Placing those restrictions made a huge difference. Eliminating the superfluous news consumption worked wonders for my state of mind.
Taking One Day at a Time
For a compulsive planner, suddenly not being able to make any plans was a jarring experience. In early March, we had been talking about taking a vacation in June to celebrate a friend’s 40th birthday, I was aiming to make a trip to Orlando to do group media coaching session for a client, and we were hoping for a temporary re-location related to my husband’s job in the late summer. By April, we had no clue when – or if – we’d be able to reschedule any of these.
After the probably hundredth time of groaning in frustration that I couldn’t put anything on the calendar or make any plans because we didn’t know when things would re-open, I was annoying even myself.

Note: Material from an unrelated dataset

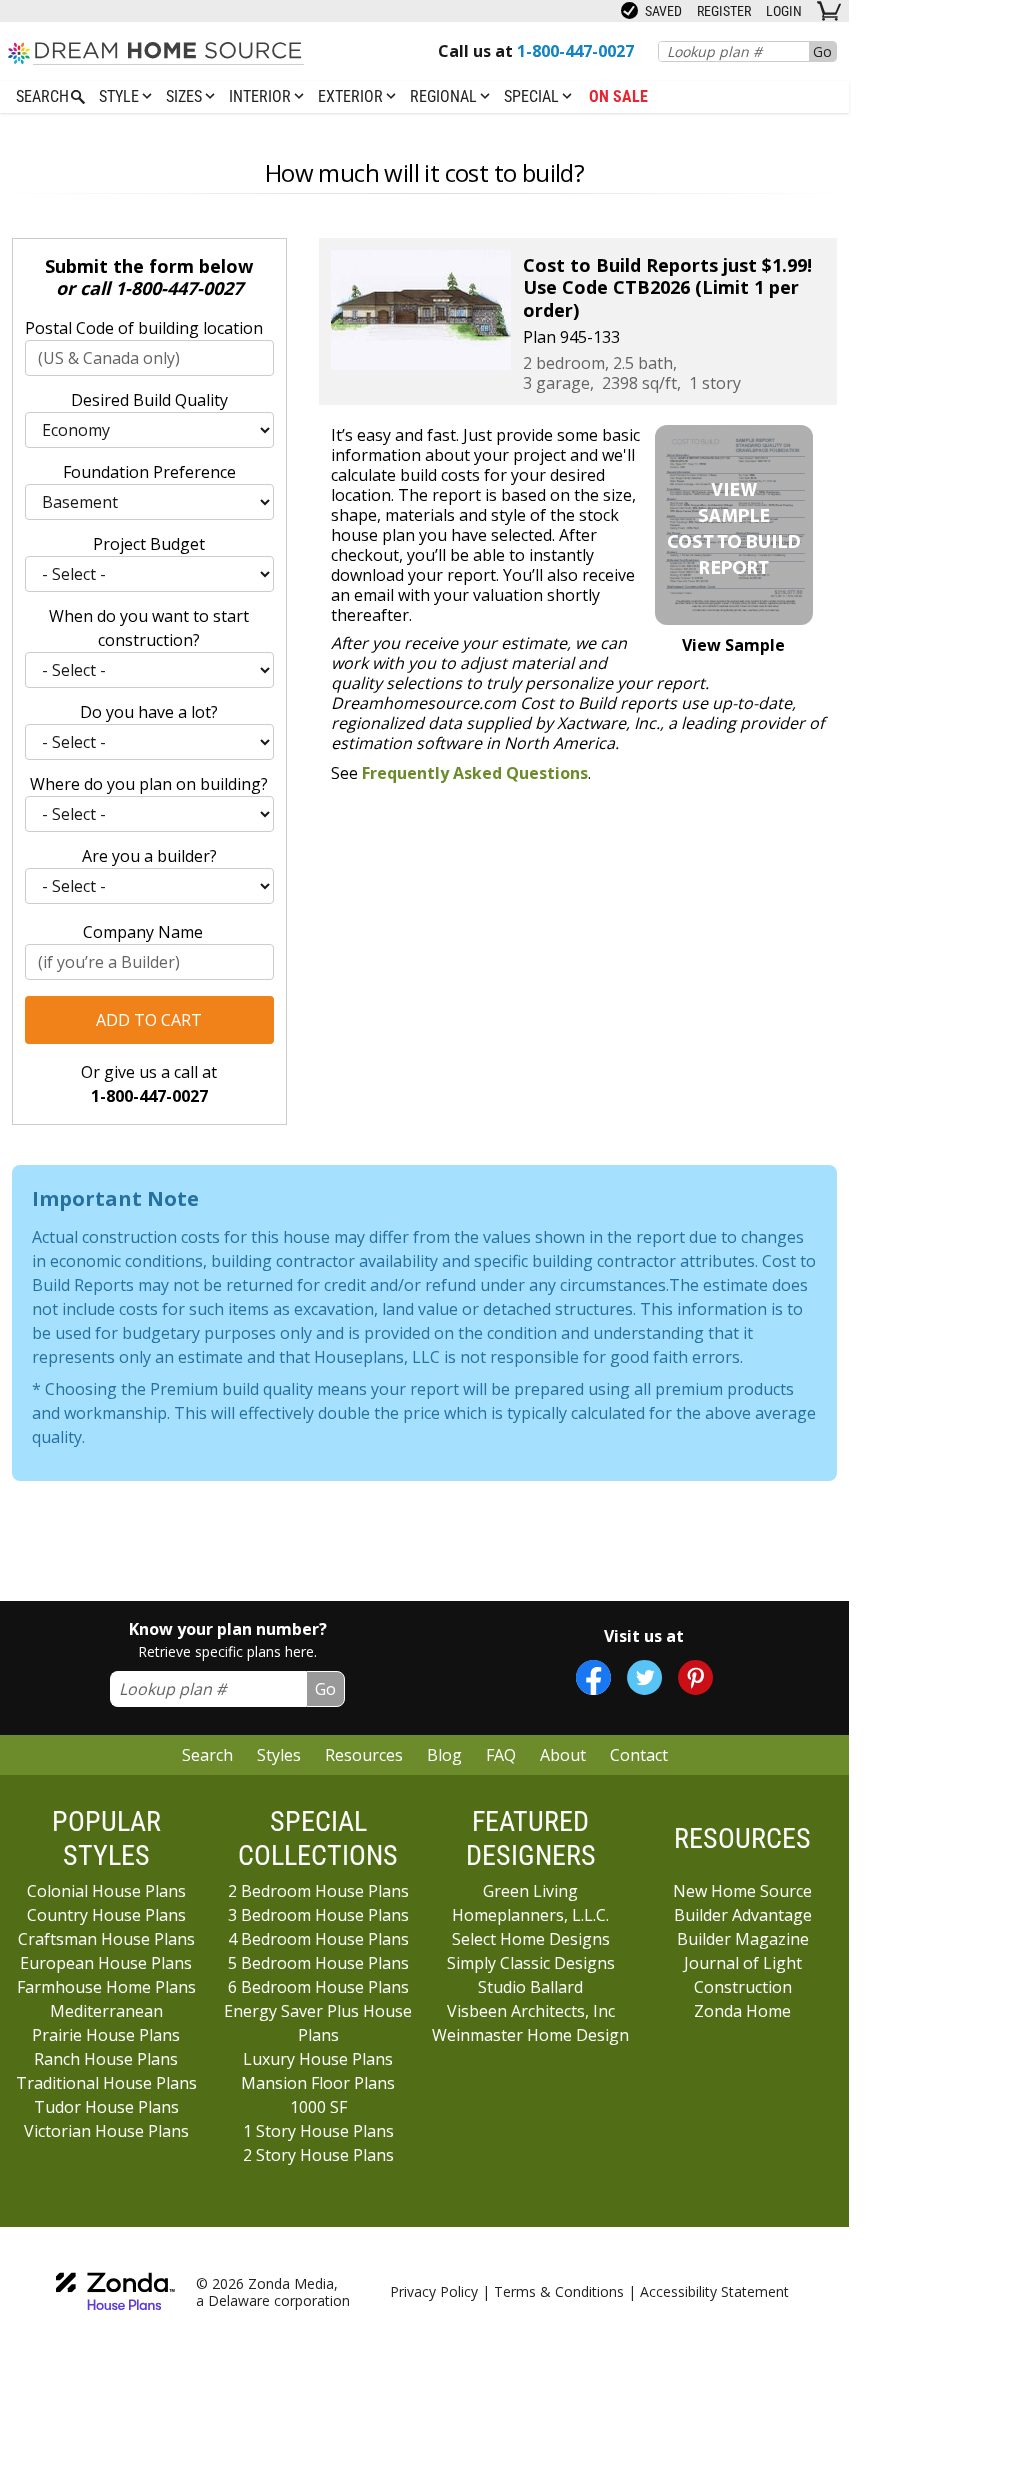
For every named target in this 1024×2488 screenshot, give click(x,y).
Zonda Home (742, 2011)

Then I found myself saying, “One day at a time.” Once I started focusing on only the day ahead of me, I found comfort in feeling like I had more control in an unpredictable situation.
Making Health a Focus
Since I was slipping into unhealthy habits at the start of quarantine, I decided to use the extra time on my hands for good instead of ill. I upped my home-workout game with online exercise programs and daily walks (hooray for happiness-inducing endorphins, fresh air and sunshine!).
Prior to the pandemic, I usually ate out a few times a week, and that’s when I’d eat the most unhealthy foods. But with restaurants closed, it seemed like the best time to go on a diet. So I downloaded the My Fitness Pal app, put in my weight-loss goals and started tracking everything I ate. Sure, it was tedious. But I had the time–and it worked. If I accomplish nothing else during quarantine, I can at least feel proud that I’m coming out physically stronger and several pounds lighter.
Pondering Lessons Learned
Whenever bad things happen, I tend to try to find a bright side. Often, that bright side involves what I could learn from the experience and how I could apply it in the future.
I know I’m not alone in acknowledging that the pandemic and quarantine encouraged changes in my life that I plan to continue even after things go back to “normal.” These include things like:
- Video calls with out-of-town family and friends (why weren’t we already doing these pre-pandemic???)
- Cooking more healthy meals at home
- Leaving most social media apps off of my phone
- Going to bed early
- Playing board games with my husband
- Leaving more freedom in my schedule (resisting the urge to over-plan/over-commit myself)
Everyone’s COVID-19 story is different (and I encourage you to share yours in the comments below). Many of my PR friends have had tremendously different experiences than I have — some have been in crisis mode for months, others have lost jobs.
But while the pandemic has claimed lives and generated fear and upset our economy, the general outpouring of love and support that humanity has shown around the world has been uplifting. After all, we’re all in this life together.